**ACTION ITEM:** Return every entry in full, with no alterations.

= Beginning of Section =

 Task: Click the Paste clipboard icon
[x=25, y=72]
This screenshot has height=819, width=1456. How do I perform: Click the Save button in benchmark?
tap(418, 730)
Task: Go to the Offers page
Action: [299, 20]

= End of Section =

**WRITTEN ANSWER:**
 Task: Click the Paste clipboard icon
[x=25, y=72]
This screenshot has height=819, width=1456. How do I perform: Click the Save button in benchmark?
tap(418, 730)
Task: Go to the Offers page
Action: [299, 20]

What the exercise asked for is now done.